The idea of a fourth industrial revolution was first introduced into the vernacular in 2016 by Klaus Schwab, executive chairman and founder of the World Economic Forum.
The first revolution brought us the steam engine, the second mass production, and the third was the emergence of digital technology. These paradigm-shifting disruptions fundamentally altered society each time, and we are right at the cusp of the fourth industrial revolution— connected and intelligent technologies, of which Cognitive Automation is a central component.
There are five critical imperatives that will help us on our journey with cognitive automation in this fourth industrial revolution.
Understanding the powerful transformative effect of Cognitive Automation, and adapting to it with foresight, humanity and empathy is critical. We must prepare for tomorrow today, to avoid potentially devastating consequences for the workforce, governments and all citizens of the world.
In a recent discussion with Paddy Smith of AI Magazine, we discussed a roadmap for how artificial intelligence can help us re-imagine our entire school of thought around education.
Right now, we should start adapting education to fit with the skills of the future, by focusing on the tasks that machines will never be able to do well.
Machines can build knowledge and acquire skills through a learning process, but only humans can generate real insight. Insight becomes an intuitive understanding when humans can focus on what humans can do well.
I believe the workforce needs to transition from “knowledge workers” to “insight workers.” To support this, I believe creativity, adaptability, and “learning to learn” will be the most important skills to acquire in the future.
Our education systems need to support this shift. We can learn from the past, where pedagogical shifts such as the “High School Movement” program helped the U.S. become the top economy in the world.
Singapore and South Korea are both already actively retraining their workforces to move on from automatable jobs to roles that require new skills or expertise underrepresented in today’s job market, and other countries should follow suit.
Cognitive automation enables economies to produce more with fewer resources, and there is a danger that those productivity gains will not be evenly shared.
Robert Solow, an American economist, described how wage inequality increased with technology advancement, favoring skilled over unskilled labor.
Following this idea, inequality will continuously increase in the future. Cognitive automation is likely to require fewer employees who have more qualifications. A grim result of these developments is that the middle class, which is essential for a stable society, could disappear.

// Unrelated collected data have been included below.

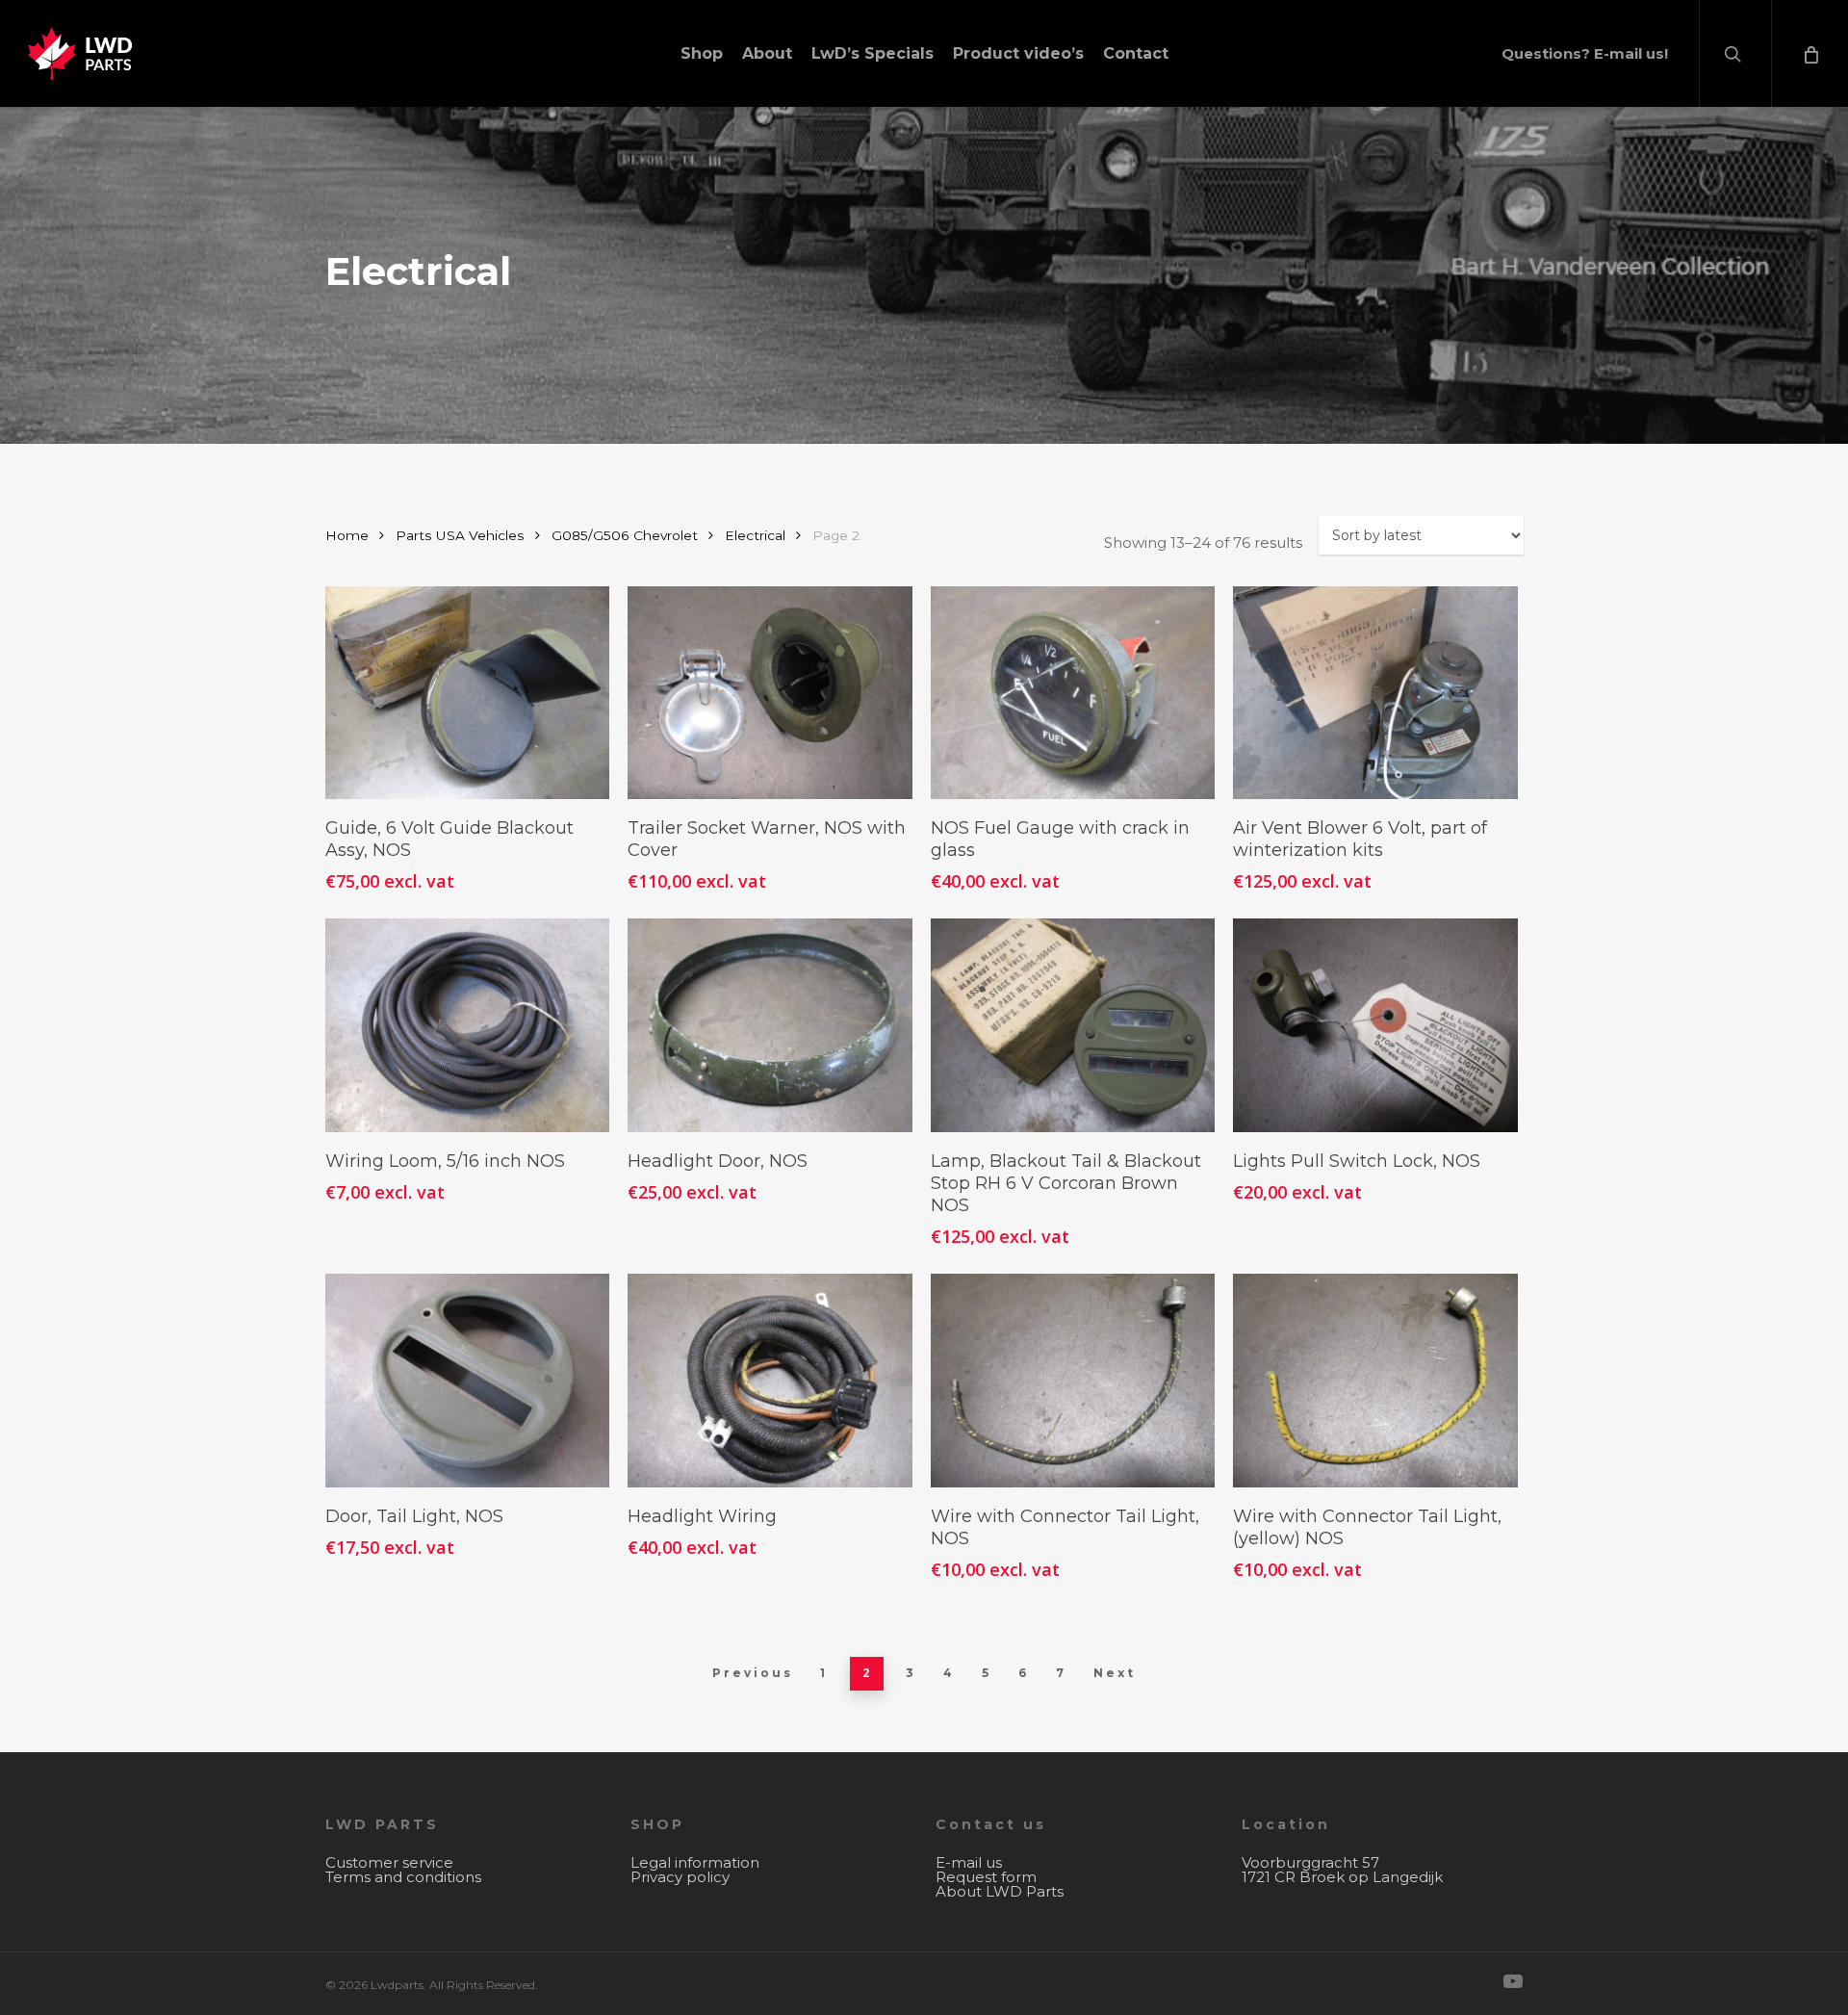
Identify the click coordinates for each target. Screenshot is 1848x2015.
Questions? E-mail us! (1585, 53)
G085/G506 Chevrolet (625, 535)
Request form (986, 1877)
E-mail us (969, 1862)
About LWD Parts (1000, 1891)
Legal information (694, 1862)
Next (1114, 1673)
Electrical (755, 535)
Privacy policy (680, 1877)
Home (347, 535)
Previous (752, 1673)
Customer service (389, 1862)
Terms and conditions (403, 1877)
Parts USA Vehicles (460, 535)
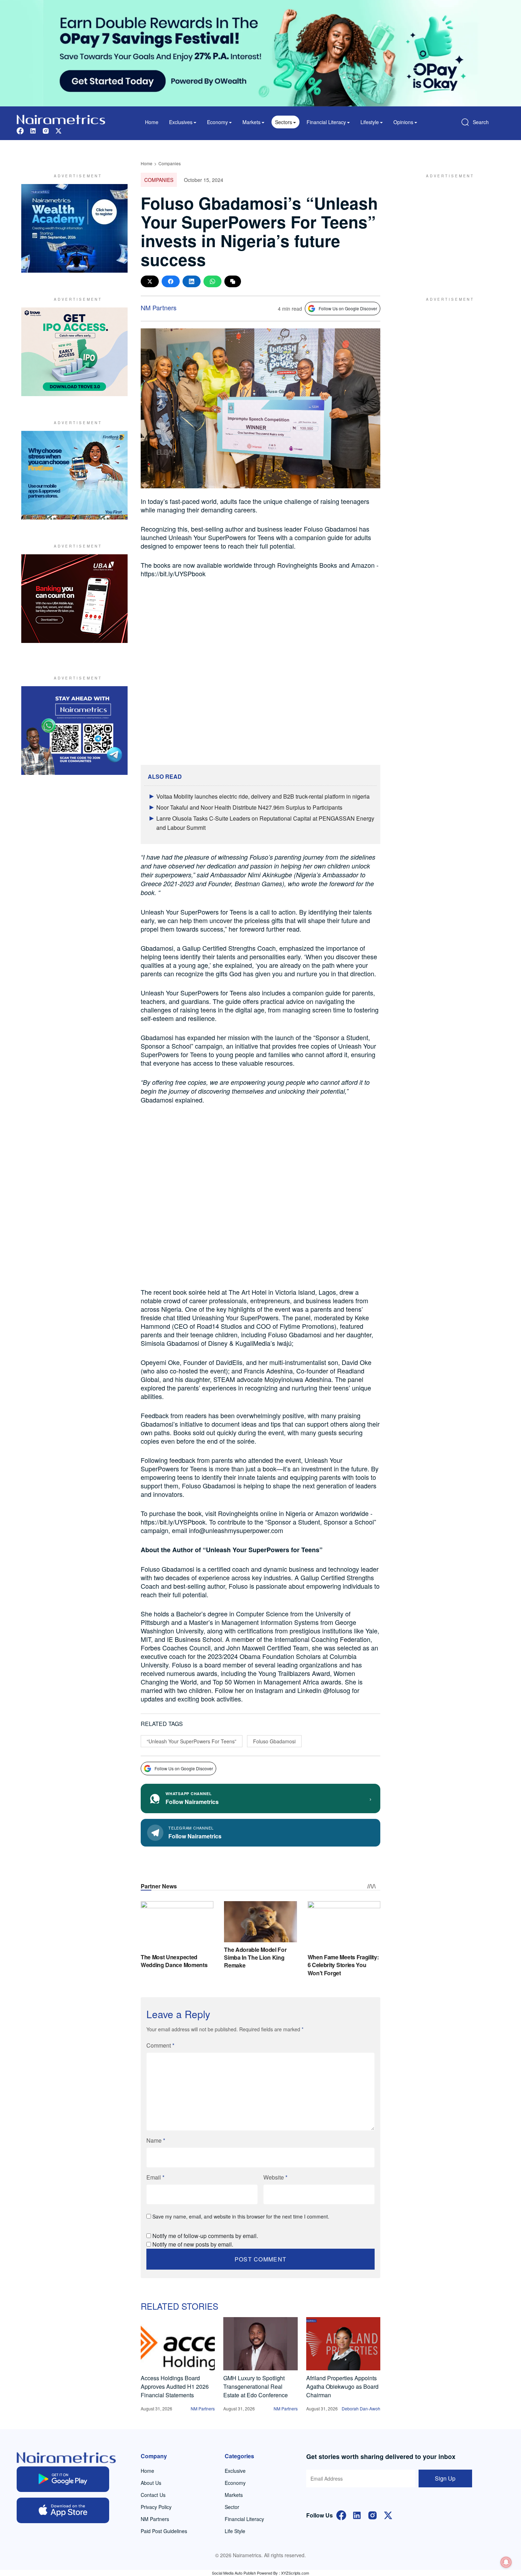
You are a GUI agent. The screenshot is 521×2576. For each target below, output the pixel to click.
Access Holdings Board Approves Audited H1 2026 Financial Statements (175, 2386)
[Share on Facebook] (171, 281)
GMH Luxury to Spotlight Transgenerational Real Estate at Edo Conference (255, 2386)
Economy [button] (217, 122)
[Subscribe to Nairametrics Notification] (506, 2562)
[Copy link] (232, 281)
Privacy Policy (156, 2506)
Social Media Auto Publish (234, 2573)
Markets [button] (251, 122)
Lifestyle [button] (369, 122)
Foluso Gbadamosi (274, 1741)
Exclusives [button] (180, 122)
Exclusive (235, 2470)
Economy (235, 2482)
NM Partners (159, 307)
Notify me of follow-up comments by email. (205, 2236)
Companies (169, 163)
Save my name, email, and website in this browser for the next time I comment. (240, 2216)
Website (275, 2177)
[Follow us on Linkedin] (33, 130)
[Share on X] (150, 281)
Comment (160, 2045)
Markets (234, 2494)
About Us (151, 2482)
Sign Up (445, 2478)
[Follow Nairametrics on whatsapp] (74, 730)
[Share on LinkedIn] (192, 281)
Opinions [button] (403, 122)
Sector (232, 2506)
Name (155, 2140)
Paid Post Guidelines (164, 2531)
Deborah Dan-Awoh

Some economists consider a universal basic income (UBI) as a potential means for sharing the wealth created by rapid productivity gains. UBI refers to programs that provide people with a regular income, regardless of their employment or economic status.
According to a recent Gallup study, 85 percent of employees worldwide do not feel engaged with their work. For most of us, the 9-to-5 rat race does not seem to be part of our human nature.
Alibaba co-founder Jack Ma, predicts that in the near future, we could work fewer than three days a week, four hours a day. This model would be a direct consequence of productivity gains that will be brought by intelligent automation within the next decades.
With the support of wealth-sharing mechanisms like UBI, this could be a call to redefine work for the future. The new definition of "work" could provide us more time to evolve toward more purposeful occupations like taking care of others and our planet, focusing on what energizes us, and creating new forms of leisure.
Author and TED speaker Ken Robinson once said, "Our educational systems don't enable students to develop their natural creative powers. Instead, they promote uniformity and standardization." Furthermore, 75% of people today think they are not living up to their creative potential.
Education, particularly in western cultures, has come to focus on preparing students not for a life of creative ideation, but rather for a set of skills. Each grade is a ladder to the next, with standardized testing used as a blunt instrument to “sort” people into future careers based on what these inadequate metrics reveal—or don’t.
A return to the focus of education on “learning how to learn” is a potential benefit of intelligent automation. Rather than an intense focus on STEM skills that automation could usurp, re-centering on liberal arts and the so-called “soft skills” has the potential to fuel a new, modern age of enlightenment.
If we revisit the foundational imperatives (evolving our skills, sharing the wealth, rethinking work and re-inventing education), they all come together to create the basis for a new society, and a re-imagining of how we might be freed from what today we call “work.”
We have the potential to embrace a new culture focused on humanity, values, and respect for the planet. I believe our societies will need to redefine themselves in order to incorporate work in a way that allows our lives to be calmer, more equal, more communal, more thoughtful and, ultimately, more fulfilled.
To succeed, governments will need to play a vital role in planning and redefining societies that will be able to integrate this new reality. Failing to do so would most likely set the stage for unrest at an unprecedented scale.
The impact of Cognitive Automation goes far beyond the context of businesses, and will deeply disrupt the very foundation of how we live now.
The five imperatives I have presented could serve as “intelligent automation laws” that any organization, society, or government could follow.
Intelligent automation can help us move from a work-focused culture to a culture focused on humanity and values. It gives us the time to take care of others, preserve our planet, focus on our passions, and leverage our creativity. I believe this remarkable technology could enable us to refocus on what makes us truly human.